Mindy had een kamer op de gang gekregen om bij te komen in gezelschap van Eric en haar moeder. Als Charlie het toeliet, dacht ik aan haar, aan de mooie symmetrie van het moment, elk gezin in een identieke kamer, haar bevalling eindigend zoals de mijne was begonnen. Een veelgehoord bezwaar van de feministen van de tweede golf tegen draagmoederschap (net als tegen keizersneden en gedrogeerde bevallingen) was dat het het moederschap scheidt van het lichamelijke werk van zwangerschap en bevalling. Ik wist al dat dit onzin was. De medische ervaring van mijn onvruchtbaarheid – alle miskramen, operaties, tests en IVF, evenals de fysieke last van het verdriet dat ermee gepaard ging – maakte evenveel deel uit van het proces om Charlie te verwekken als Anna’s eicelpickup of Mindy’s zwangerschap. (Dit is mijn bevalling, zei ik tegen mezelf na elke operatie.) Maar ik was minder voorbereid op hoe lichamelijk het begin van het moederschap was, hoe de combinatie van vermoeidheid en een pasgeboren baby een hormonaal effect zou hebben – bijna postpartum. Mijn maag verkrampte, ik zweette emmers. Het meest verrassende was dat mijn borsten pijnlijk waren. Nieuwsgierig liet ik Charlie aan mijn tepel zuigen en voelde meteen hoe de melk naar beneden trok. De verpleegster vertelde me dat ik, omdat ik al meerdere keren zwanger was geweest, al de leidingen had om moedermelk te produceren, en dat mijn lichaam nu hormonaal reageerde op de nabijheid van een baby. Ook Jeremy werd in deze biome opgevouwen, een voortdurende uitwisseling van drie personen van aanraking en huid en met hormonen doordrenkt zweet; al snel roken we allemaal hetzelfde, naar lichtzure moedermelk. Ik hoefde geen bevalling mee te maken om te leren – zoals alle nieuwe moeders – dat de term bevalling een beledigende verkeerde benaming is die impliceert dat het na de geboorte ophoudt.
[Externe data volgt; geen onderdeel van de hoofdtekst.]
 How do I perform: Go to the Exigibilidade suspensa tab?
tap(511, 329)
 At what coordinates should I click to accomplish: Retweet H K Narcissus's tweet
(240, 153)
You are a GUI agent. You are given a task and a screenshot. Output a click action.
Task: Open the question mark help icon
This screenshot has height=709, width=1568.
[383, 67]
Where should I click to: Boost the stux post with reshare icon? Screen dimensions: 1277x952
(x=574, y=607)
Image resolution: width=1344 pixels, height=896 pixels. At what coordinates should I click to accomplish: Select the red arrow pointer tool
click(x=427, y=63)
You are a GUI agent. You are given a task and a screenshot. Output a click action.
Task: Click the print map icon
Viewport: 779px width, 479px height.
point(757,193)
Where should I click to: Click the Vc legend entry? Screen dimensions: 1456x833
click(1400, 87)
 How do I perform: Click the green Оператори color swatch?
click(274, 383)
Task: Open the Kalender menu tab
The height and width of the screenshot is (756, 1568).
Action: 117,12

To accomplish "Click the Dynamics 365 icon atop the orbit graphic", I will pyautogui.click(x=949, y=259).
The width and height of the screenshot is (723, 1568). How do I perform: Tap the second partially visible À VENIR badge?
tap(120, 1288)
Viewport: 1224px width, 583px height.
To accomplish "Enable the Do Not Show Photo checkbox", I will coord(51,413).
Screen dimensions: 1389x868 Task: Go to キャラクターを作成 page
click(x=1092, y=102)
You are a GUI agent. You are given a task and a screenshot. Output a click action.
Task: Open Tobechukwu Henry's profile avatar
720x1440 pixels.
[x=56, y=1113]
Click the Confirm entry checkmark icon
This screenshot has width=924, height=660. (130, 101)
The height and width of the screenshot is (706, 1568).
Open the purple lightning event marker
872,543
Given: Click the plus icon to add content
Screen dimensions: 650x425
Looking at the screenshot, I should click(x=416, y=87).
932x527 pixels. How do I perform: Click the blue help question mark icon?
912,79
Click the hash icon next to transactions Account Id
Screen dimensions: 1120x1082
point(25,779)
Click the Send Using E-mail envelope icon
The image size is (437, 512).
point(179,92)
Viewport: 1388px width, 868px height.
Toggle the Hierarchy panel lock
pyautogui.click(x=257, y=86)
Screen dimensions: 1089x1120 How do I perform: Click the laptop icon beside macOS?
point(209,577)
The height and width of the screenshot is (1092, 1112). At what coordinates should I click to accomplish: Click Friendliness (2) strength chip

Er was ook eenzaamheid in deze nabijheid, maar pas de dag nadat we waren ontslagen, toen we terug moesten naar het ziekenhuis voor een helse controle in de vroege ochtend, was ik in staat die aan te raken. Ik miste hen. Meer dan een jaar lang waren Eric en Mindy verstrengeld geraakt in Jeremy’s en mijn leven op een manier die geen andere twee mensen hadden. We maakten niet alleen samen Charlie, maar we waren ook vrienden geworden. Zelf pas ouders, waren ze onze sherpa’s geworden op de reis van niet alleen het krijgen, maar ook het opvoeden van een baby. Er gingen maar weinig dagen voorbij waarop Mindy en ik niet constant sms’ten over ouderzaken: wat te kopen en wat het niet waard was; wat verschillende dramatische personages in de Canadese draagmoederschapswereld die dag online hadden gezegd of gedaan; de belachelijke druk waarmee moeders werden geconfronteerd in een “mama-cultuur” van door merken gesponsorde Instagram-posts van kinderkamers van $20.000 en wandelwagens met vier iPhone-opladers (of wat dan ook). Hoe blij ik ook was om Charlie weer bij ons in Toronto te hebben, het was desoriënterend om ons ouderschapsteam van vier naar twee terug te brengen. Toen we Mindy en Eric zagen bij Charlie’s controle, met een koelbox vol gekolfd colostrum, voelde ik mijn ongemak wegsmelten. Online had ik vaak het advies gekregen van andere ouders om niet door te gaan met een relatie met een surrogaat omdat ik me geïntimideerd zou kunnen voelen door een andere moederfiguur in het leven van mijn baby. We hadden een open relatie met Anna, maar de band tussen Mindy en Charlie was directer en intiemer, en dus potentieel bedreigender. Maar het voelde voor mij nooit goed om die te verbreken, en nu wist ik zeker dat we dat niet zouden doen. Charlie had ons aan elkaar gebreid.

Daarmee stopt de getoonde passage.